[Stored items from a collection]
════

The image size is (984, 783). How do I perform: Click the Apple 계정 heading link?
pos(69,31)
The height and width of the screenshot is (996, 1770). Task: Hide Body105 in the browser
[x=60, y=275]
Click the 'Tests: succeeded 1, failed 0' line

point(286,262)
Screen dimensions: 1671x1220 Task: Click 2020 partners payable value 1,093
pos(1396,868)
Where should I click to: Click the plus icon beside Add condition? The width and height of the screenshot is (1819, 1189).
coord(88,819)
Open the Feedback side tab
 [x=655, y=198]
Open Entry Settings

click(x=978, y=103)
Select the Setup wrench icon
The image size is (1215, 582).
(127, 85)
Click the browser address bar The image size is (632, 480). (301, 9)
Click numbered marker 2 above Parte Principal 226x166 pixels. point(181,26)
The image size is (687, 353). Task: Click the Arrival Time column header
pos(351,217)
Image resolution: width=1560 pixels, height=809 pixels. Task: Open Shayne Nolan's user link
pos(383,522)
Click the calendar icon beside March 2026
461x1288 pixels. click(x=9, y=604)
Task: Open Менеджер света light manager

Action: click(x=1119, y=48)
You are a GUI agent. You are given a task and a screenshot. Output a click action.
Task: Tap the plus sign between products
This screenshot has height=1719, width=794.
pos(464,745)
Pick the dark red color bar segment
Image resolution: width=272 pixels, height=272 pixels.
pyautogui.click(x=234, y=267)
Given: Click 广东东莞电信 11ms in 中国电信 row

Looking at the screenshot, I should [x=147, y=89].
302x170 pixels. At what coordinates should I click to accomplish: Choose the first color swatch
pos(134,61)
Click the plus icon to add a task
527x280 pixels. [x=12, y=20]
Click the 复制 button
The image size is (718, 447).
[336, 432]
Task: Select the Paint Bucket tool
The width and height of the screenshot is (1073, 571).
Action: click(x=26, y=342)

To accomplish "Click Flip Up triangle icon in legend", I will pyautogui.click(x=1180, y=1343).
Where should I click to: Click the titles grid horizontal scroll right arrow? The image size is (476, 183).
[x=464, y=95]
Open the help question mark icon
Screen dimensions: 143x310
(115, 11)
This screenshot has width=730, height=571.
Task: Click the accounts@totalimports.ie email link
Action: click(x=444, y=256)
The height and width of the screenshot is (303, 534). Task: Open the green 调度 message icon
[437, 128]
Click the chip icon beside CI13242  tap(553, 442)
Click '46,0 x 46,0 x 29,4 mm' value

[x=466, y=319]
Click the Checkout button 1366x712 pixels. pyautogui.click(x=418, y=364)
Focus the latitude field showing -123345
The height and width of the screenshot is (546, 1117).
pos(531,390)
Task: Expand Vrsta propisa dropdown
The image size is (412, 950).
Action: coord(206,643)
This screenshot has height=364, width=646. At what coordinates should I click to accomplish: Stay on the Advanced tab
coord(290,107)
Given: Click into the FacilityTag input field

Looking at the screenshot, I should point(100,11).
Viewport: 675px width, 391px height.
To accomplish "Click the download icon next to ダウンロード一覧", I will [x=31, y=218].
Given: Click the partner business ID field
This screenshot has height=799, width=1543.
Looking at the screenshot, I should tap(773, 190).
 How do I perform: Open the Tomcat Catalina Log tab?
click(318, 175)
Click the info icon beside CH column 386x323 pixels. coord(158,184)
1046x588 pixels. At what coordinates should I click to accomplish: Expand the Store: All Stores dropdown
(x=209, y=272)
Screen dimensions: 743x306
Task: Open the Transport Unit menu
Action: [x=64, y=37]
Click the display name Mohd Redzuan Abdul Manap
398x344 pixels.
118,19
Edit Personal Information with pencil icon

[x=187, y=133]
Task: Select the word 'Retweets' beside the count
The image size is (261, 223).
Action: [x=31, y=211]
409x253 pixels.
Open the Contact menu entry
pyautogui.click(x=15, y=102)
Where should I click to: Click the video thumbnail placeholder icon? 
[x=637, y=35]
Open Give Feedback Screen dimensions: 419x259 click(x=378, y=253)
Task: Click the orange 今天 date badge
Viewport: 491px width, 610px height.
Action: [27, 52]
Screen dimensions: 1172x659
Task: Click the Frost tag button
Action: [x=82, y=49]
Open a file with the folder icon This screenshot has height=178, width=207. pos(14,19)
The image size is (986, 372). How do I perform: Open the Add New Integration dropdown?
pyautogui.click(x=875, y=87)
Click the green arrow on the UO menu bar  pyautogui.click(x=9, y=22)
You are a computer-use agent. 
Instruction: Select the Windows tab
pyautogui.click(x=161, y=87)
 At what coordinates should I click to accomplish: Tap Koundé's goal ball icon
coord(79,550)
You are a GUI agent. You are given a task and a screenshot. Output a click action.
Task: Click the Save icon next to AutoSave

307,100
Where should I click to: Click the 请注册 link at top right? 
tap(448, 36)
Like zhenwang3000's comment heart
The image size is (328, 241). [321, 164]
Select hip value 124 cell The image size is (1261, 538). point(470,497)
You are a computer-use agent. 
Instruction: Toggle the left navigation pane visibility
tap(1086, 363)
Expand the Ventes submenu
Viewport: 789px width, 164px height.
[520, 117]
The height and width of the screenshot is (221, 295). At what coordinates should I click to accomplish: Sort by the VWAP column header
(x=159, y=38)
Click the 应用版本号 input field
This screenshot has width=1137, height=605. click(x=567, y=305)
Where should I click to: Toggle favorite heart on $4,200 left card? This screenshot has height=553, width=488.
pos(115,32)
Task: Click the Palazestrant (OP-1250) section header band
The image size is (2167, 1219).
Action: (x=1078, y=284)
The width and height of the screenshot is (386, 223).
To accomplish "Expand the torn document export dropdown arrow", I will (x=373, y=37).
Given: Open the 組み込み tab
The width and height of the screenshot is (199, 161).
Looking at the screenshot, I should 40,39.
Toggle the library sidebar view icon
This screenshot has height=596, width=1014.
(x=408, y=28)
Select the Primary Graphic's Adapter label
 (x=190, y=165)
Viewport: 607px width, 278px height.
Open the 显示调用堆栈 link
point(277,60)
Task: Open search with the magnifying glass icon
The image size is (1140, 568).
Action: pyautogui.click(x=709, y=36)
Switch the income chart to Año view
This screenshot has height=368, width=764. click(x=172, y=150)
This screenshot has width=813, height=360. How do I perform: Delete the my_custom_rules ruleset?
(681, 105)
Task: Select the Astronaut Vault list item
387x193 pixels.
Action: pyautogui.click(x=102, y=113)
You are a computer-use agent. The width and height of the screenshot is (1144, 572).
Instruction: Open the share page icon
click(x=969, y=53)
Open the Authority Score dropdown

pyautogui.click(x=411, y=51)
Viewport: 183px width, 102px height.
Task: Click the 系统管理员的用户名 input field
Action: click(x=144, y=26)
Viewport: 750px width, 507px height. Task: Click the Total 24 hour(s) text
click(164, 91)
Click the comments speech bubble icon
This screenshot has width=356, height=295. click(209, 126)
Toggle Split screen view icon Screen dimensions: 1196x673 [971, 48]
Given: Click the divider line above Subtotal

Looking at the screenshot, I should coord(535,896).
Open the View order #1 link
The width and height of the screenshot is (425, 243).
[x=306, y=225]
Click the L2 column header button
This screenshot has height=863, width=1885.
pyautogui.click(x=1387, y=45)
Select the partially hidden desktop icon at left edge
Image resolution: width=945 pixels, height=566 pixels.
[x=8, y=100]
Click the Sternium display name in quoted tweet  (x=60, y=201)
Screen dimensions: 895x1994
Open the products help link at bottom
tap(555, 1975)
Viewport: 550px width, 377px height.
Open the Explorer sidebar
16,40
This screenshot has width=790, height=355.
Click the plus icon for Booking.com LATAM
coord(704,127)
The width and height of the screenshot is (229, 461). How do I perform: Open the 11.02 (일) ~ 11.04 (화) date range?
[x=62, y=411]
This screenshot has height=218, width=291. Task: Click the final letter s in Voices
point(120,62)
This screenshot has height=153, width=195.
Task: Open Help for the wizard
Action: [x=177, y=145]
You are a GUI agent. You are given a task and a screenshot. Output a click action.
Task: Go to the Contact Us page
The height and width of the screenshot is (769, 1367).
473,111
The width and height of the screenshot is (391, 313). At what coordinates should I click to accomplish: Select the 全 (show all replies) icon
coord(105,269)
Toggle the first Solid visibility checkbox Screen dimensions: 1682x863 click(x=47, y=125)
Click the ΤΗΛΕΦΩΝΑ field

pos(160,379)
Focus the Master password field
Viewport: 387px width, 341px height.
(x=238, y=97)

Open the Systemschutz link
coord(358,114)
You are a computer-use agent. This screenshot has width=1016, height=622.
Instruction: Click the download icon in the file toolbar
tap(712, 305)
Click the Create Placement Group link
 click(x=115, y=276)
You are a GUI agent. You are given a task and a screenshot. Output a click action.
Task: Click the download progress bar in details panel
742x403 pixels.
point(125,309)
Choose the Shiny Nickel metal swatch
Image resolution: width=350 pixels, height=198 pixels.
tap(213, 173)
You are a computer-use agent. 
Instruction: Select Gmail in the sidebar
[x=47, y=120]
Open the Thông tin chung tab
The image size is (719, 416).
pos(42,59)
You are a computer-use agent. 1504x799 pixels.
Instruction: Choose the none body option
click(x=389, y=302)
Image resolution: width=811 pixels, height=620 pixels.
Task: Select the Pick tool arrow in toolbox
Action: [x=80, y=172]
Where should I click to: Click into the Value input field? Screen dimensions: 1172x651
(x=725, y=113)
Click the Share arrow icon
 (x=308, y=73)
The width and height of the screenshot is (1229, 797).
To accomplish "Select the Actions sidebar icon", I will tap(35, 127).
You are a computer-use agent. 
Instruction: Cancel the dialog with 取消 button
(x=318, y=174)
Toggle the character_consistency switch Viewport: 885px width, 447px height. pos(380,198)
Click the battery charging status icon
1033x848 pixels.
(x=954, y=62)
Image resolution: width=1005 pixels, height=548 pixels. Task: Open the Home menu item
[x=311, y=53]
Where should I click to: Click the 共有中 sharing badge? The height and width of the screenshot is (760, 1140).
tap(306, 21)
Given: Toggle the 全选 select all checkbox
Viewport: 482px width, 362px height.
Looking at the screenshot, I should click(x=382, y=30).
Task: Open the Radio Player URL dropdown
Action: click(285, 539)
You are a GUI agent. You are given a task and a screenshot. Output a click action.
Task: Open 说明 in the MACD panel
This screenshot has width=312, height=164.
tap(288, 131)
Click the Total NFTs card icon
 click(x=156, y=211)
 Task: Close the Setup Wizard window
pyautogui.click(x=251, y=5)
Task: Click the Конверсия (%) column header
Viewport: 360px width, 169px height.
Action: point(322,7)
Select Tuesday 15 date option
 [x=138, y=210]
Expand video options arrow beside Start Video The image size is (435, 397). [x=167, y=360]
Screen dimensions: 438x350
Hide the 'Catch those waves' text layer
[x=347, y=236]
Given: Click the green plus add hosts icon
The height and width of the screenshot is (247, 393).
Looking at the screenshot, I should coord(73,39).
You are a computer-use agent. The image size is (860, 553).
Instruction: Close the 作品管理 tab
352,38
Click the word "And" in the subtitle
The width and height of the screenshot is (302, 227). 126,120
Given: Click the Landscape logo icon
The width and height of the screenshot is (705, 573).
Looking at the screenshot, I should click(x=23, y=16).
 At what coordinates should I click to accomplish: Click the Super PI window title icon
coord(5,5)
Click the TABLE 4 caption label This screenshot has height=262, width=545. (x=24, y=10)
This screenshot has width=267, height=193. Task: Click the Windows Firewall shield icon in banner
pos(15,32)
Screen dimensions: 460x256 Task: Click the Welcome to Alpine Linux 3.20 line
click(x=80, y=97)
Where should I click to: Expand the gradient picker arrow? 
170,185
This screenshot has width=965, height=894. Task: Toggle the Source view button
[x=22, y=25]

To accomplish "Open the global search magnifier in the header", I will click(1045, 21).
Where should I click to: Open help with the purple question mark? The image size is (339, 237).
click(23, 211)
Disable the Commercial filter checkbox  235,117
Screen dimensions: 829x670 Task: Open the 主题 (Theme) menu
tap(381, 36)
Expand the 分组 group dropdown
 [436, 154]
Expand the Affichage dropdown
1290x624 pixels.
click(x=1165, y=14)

════

§ Given task
Copy out the lines between the one holding "Image resolution: width=1005" and the one holding "Action: click(285, 539)", inclusive, substituting "Display" for "Viewport" and leaving everything else unchanged.

§ Answer for this exercise
Image resolution: width=1005 pixels, height=548 pixels. Task: Open the Home menu item
[x=311, y=53]
Where should I click to: Click the 共有中 sharing badge? The height and width of the screenshot is (760, 1140).
tap(306, 21)
Given: Toggle the 全选 select all checkbox
Display: 482px width, 362px height.
Looking at the screenshot, I should click(x=382, y=30).
Task: Open the Radio Player URL dropdown
Action: click(285, 539)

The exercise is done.